------ Extracted records ------

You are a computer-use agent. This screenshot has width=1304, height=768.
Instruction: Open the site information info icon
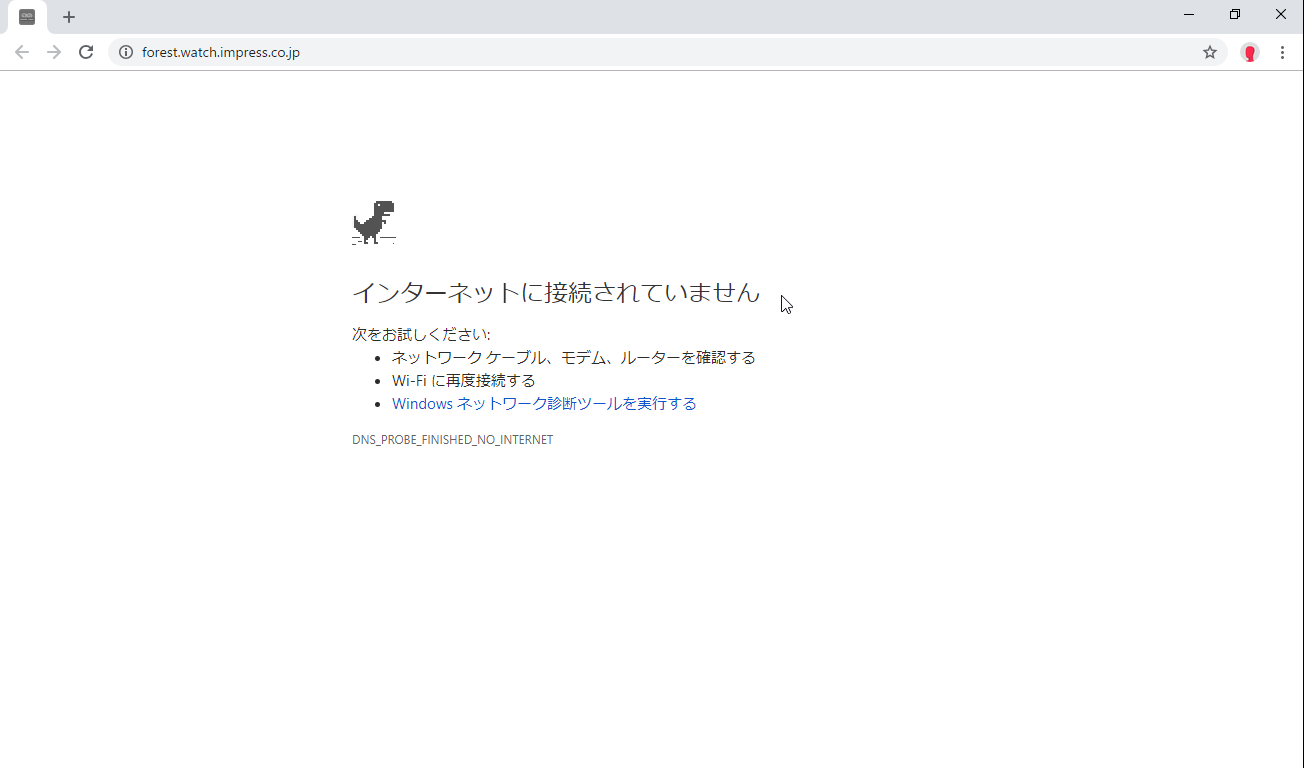(123, 52)
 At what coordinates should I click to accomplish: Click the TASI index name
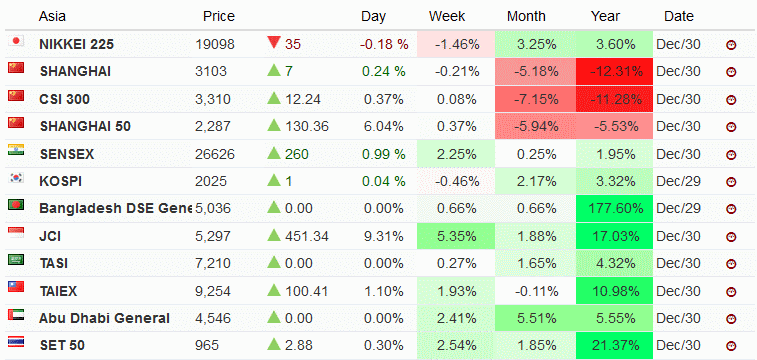tap(54, 263)
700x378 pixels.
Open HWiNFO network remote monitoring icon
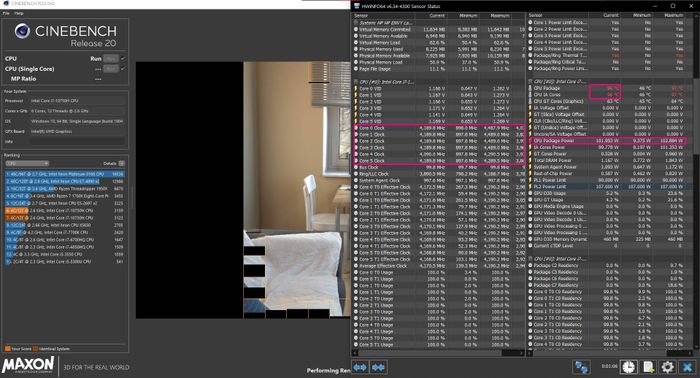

------

• _What you have to do_
Repeat the listing word for word, but without its pictures.

• _Solution for this task_
You are a computer-use agent. This screenshot has width=1304, height=768.
Instruction: Open the site information info icon
(123, 52)
 At what coordinates should I click to accomplish: Click the TASI index name
tap(54, 263)
700x378 pixels.
Open HWiNFO network remote monitoring icon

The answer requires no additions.